My heart stopped for a breath and I felt my body shiver with unease. Not because I feared death. I stopped fearing death a long time ago. I was stricken with a sense that I was lost, wandering aimlessly. And that was the worst feeling.

“I don’t know what’s going on,” I muttered shakily. “But I’m sure Lucien has answers for—”

The name triggered something in the count once more. He tilted his head like he was hearing something high-pitched and uncomfortable. Then he gripped the edge of the table with both hands and tossed the whole thing to the side as if it was not made of thick glass and piled with plates and candles. I jumped from my seat as the table and all its contents flew across the room, crashing into the wall. Plates shattered.
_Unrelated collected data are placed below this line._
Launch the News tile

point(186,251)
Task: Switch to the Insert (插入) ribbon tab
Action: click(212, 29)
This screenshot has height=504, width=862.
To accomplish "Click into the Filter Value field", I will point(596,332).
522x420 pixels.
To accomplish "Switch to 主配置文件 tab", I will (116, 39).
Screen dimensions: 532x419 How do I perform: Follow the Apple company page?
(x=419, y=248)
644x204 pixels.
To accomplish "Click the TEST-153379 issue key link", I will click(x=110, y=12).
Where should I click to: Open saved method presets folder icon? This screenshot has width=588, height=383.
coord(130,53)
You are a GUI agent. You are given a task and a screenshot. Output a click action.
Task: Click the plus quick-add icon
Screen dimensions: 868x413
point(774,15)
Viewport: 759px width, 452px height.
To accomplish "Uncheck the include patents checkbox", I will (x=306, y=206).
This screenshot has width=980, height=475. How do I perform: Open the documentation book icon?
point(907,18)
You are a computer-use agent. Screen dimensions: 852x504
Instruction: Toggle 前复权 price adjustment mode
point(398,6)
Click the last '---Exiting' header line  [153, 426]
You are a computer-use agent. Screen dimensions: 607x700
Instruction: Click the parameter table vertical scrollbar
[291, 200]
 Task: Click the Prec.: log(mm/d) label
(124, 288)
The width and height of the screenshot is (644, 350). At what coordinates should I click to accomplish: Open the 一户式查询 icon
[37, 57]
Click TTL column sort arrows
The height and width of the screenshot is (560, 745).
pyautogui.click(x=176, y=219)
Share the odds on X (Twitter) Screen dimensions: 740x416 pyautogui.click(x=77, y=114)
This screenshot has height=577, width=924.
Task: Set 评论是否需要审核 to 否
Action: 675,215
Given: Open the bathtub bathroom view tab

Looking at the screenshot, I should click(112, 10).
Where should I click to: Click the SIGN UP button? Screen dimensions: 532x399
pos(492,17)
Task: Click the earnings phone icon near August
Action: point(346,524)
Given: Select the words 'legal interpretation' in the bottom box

Food soiled the marble.

My spine went painfully rigid when I turned to look at the count again to see two giant black wings unfold from behind him. They nearly spanned the width of the dining hall. Iridescent onyx feathers blocked out the light of the hallway and were tipped with a talon as large as my hand on each peak.

With one beat of his wings, he was on me. His hand coiled around my throat and he shoved me backward, kicking my chair to the side with his foot. I clawed at his wrist as he forced me against the wall. My blood turned to ice. I was pinned between a marble barrier and a winged demon. I hadn’t felt so helpless in a long time, but the feeling was all too familiar. Waves of anxiety rippled through me at the sudden vision of being restrained, gagged, and fed words that I didn’t understand. And though the count wasn’t quite cutting off my air, I still felt like I was suffocating.

“Stop with this act, Briar,” he hissed, showing me his sharp fangs as he spoke. “These lies. You are a witch. A fraud. A deceptive cunt. A traitor.” He squeezed a little tighter, pressing his body into mine. “Did you think I wouldn’t find you? Did you think you were safe in that little town? Fromme?”

It was making sense now.

“I will end you before I let you tear me in half the way you did when you left!”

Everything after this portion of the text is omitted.